The teenage years can present some really confounded issues as the child comes to an age where they stop being little daddy’s girl and try to find their own individuality, and parents can find themselves struggling to understand their child’s new identity. What makes this more challenging for parents is the arbitrary mood swings, rebellion, and influence.
So how does one keep up with a tween as both parent and child go about traversing this new stage in their relationship? We’ve arranged here a quick parents guide for teenagers to help nurture a stronger relationship so the two of you don’t get estranged.
1. Too much/Too little discipline
It is a natural tendency for parents to overact when they see major behavioral changes occurring and there’s also a danger of cracking down too hard when the child steps out of line. Some parents take a different approach and prefer to avoid all conflict in fear of pushing the child away.
As an informed parent you could try to find a balance between the two and learn to respond appropriately when faced with an issue of discipline. Good discipline makes a good foundation but remember the child also needs space to develop leadership and problem-solving skills and micromanagement will get in the way of that.
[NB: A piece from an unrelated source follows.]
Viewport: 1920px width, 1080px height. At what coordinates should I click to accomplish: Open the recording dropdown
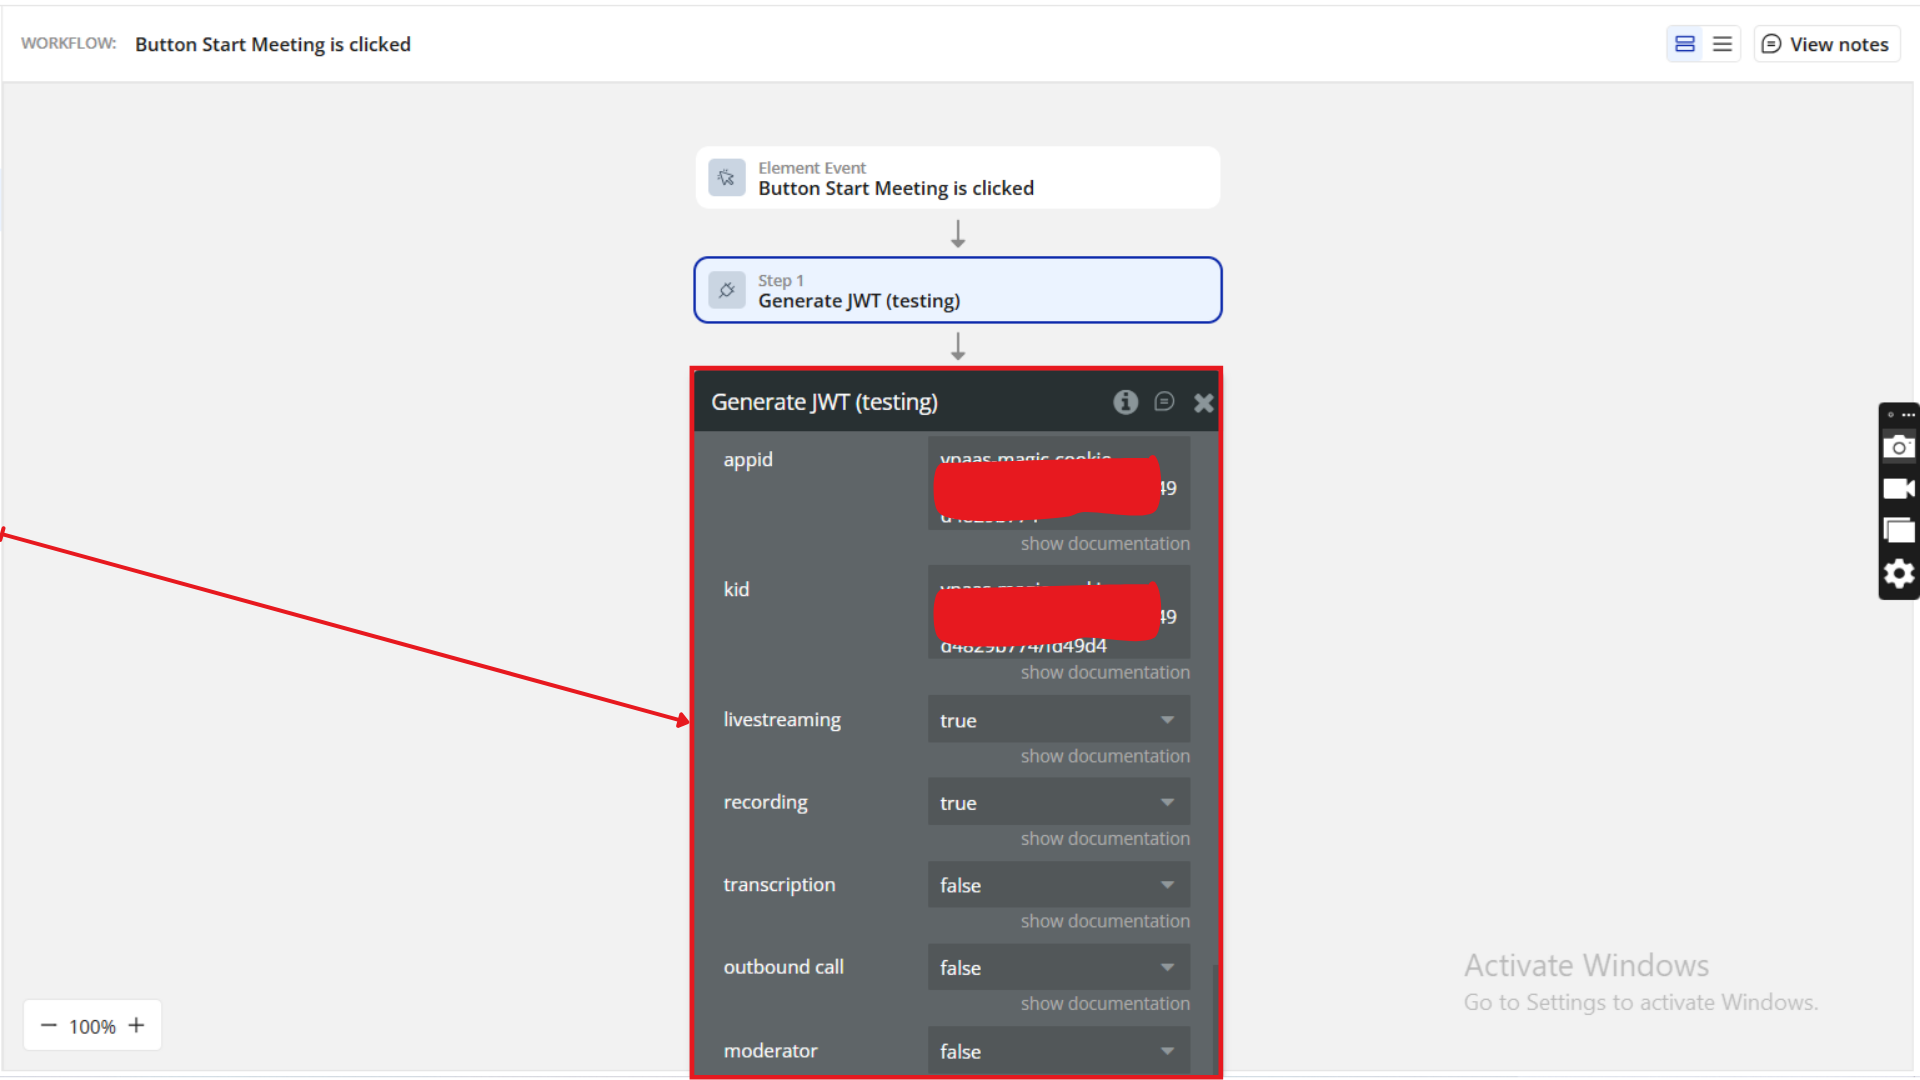(x=1058, y=803)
2. Don’t sweat the small stuff
If one morning your 14 year old shows up with a scary haircut or dresses gothic, try to remember they are going through a phase and part of this process involves a lot of experimentation. Some of those acts are harmless and shouldn’t get in the way of your relationship. When you look at it more closely, their choice of style and friends is really an expression of what’s going inside.
3. Don’t ignore the big stuff
Freedom shouldn’t be given too freely at this stage. If your son’s room smells of marijuana and he’s suddenly acting strange and won’t talk to people, that’s a pretty big problem. Same goes for alcohol and any other type of drug; it should never be allowed. The combination of teenage hormones and drugs fosters indiscipline and could also delay proper development by encouraging indolence or apathy.
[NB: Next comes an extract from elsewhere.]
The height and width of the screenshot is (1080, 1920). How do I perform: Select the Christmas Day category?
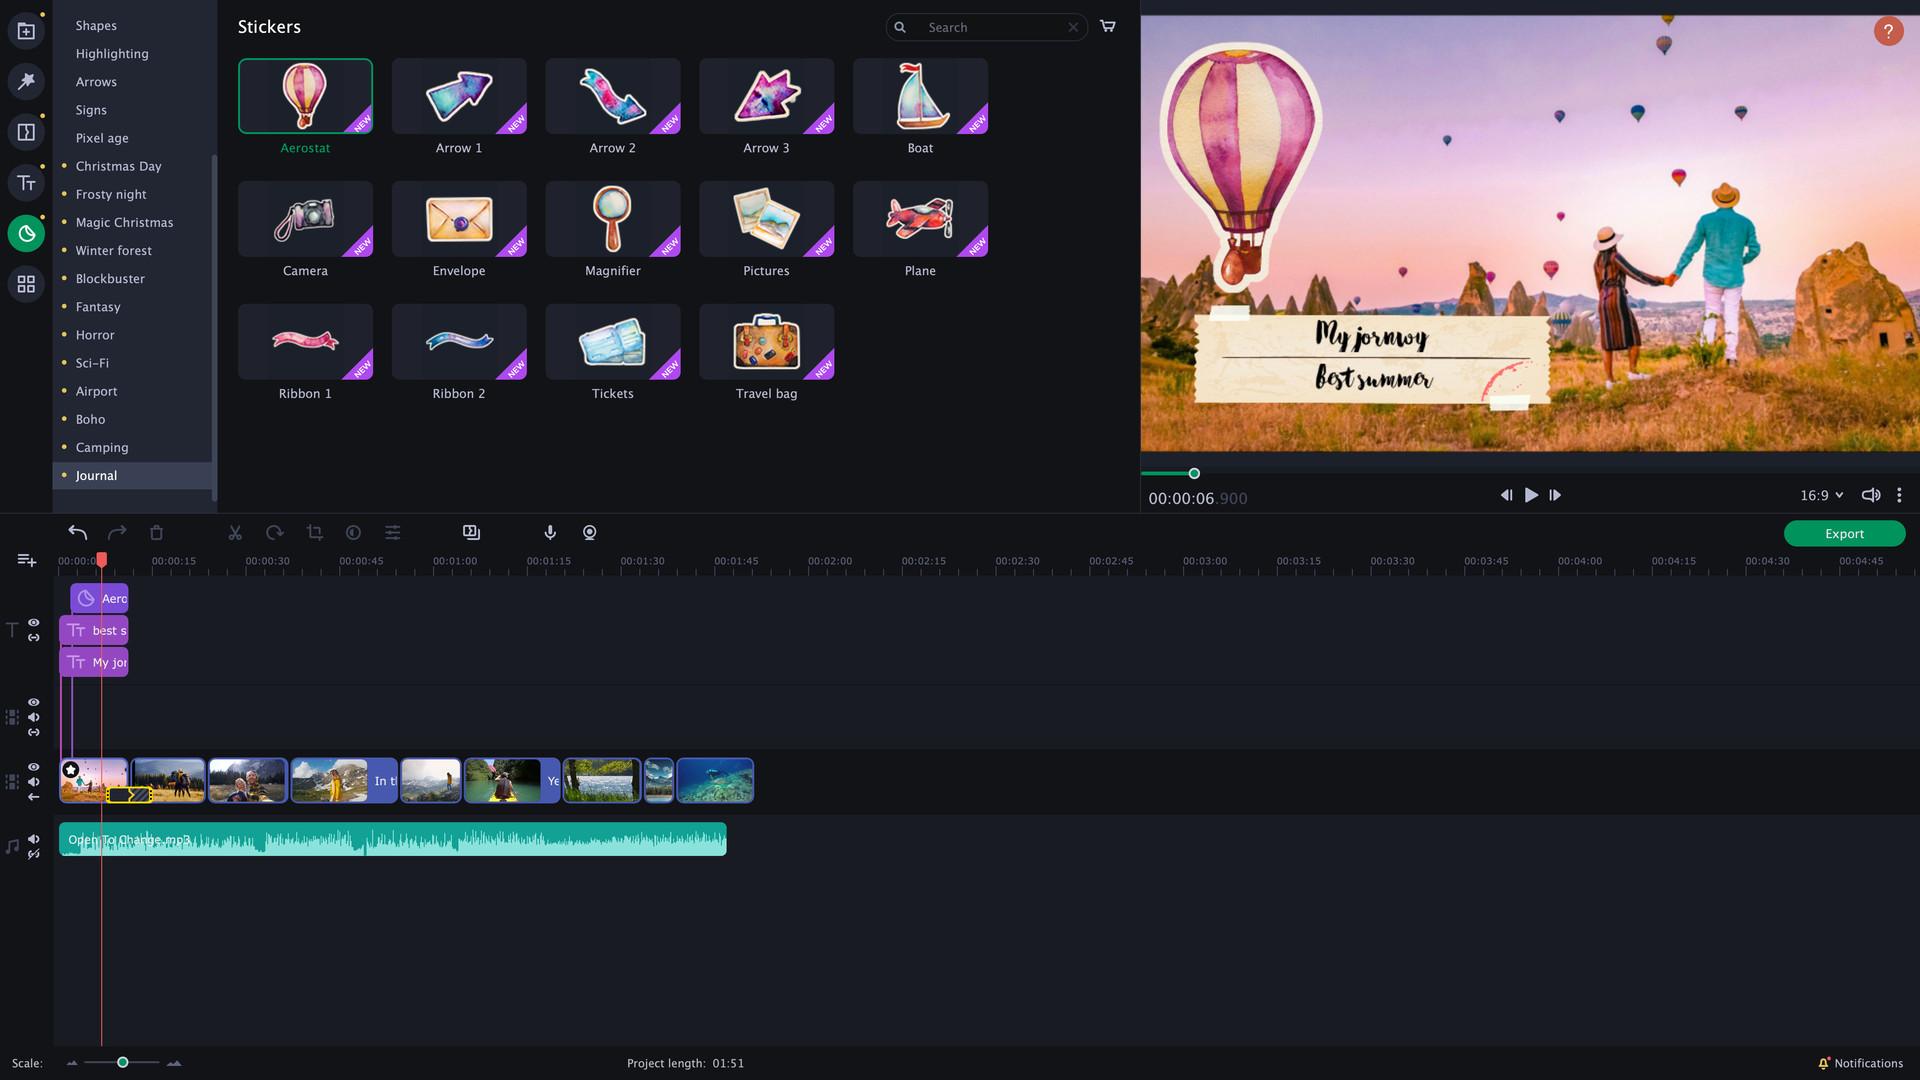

School teachers and parents should work closely to observe teen behavior and encourage positive expression and interaction; that way the child can have a normal healthy experience.
4. Trust your instincts
Don’t read too many parenting books. That cause parents not to trust their own instincts, which is ultimately what’s required to deal with the mountain on issues that come up during teenage years. Don’t stress yourself too much trying to combine ten different parent-advice publications to solve a common problem. In any case, you know your child better than anybody and should be able to figure out what’s going on with them.
Read books to get perspective on behavior and teen psychology but don’t let it define your relationship with your child. Be a learned parent but also remember to be a friend to your child, as that’s the secret to getting them to trust you and open up.
Encourage your child to join sports, music or some other extracurricular that way they can hone skills and engage with their peers as they gradually become self-sufficient.